One noteworthy feature above is that rather than operating on the input file names directly, the file(...) function is used to create a File object from which the 'name' property is extracted. This allows you to operate on the file name without the path structure in front, in case the file is prefixed by relative or absolute directory structure.

I have a command that doesn't output to a file - how can I make it not run every time?

Bpipe is very file driven; it's dependency mechanisms are all based on input files and output files and comparing them. Sometimes you will have a task that does something without creating a file. For example, sending an email, or uploading data to a remote database, etc. In these cases, since there's no output file, Bpipe by default doesn't think the command executed at all and re-runs it every time in your pipeline. The simple workaround for this is to create an output file yourself:


    copy_results = {
      exec """
        scp $input.bam myserver:/home/myaccount/results && date | tee $output.scp.txt
      """
    }

Here we use the date command to create a "dummy" file that Bpipe now considers to be an output. Notice that we use '&&' so that the file only gets created if the scp succeeds. It doesn't matter what you put in there, as long as you create some kind of file and reference it using $output, Bpipe's dependency management will work.

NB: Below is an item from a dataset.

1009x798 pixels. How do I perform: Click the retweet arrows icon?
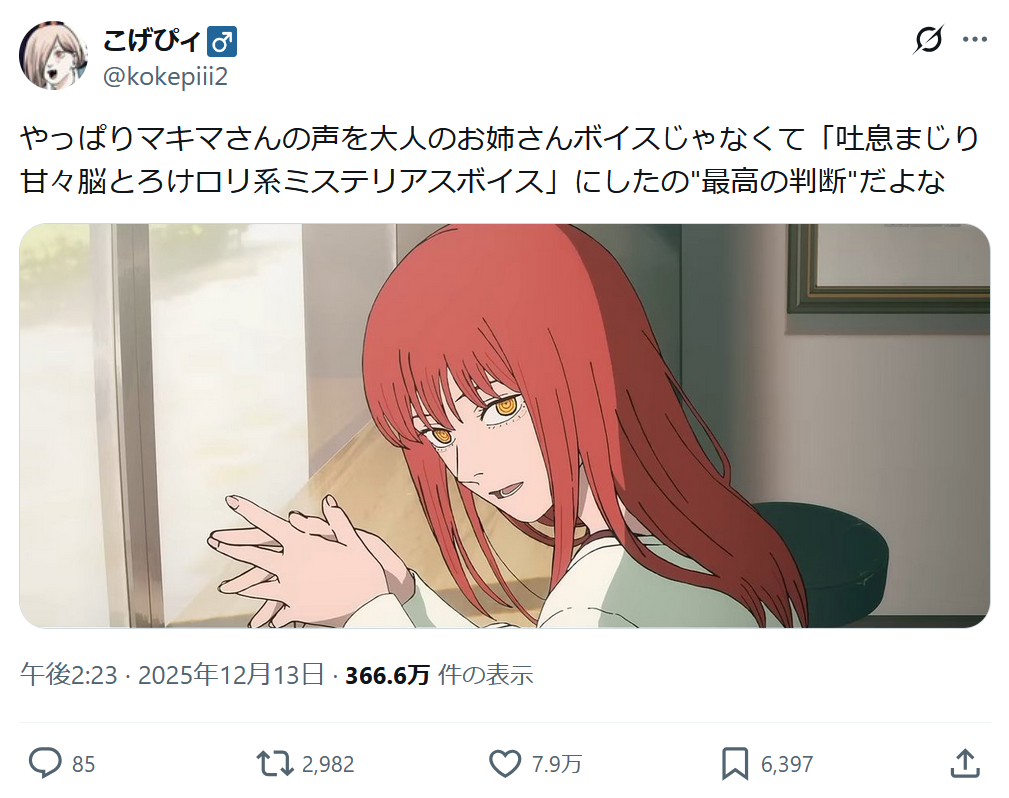(275, 763)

As a side note - it is often very helpful and more robust to create an output file in this situation so that you have a trace of what happened when the command executed.

Sometimes Bpipe Asks me Questions at Startup - How Do I Avoid That?

Bpipe will stop and query you in a few different situations. This however causes problems when you want to run in an automated fashion such as a scripting environment.

To make Bpipe never ask questions do the following two things:

  • Set the BPIPE_QUIET environment variable to true - this stops Bpipe warning about possible problems and makes it abort with error for those problems:
    export BPIPE_QUIET=true
  • Add -y to the bpipe run command. This will answer yes to any optional prompts that are not signs of failure.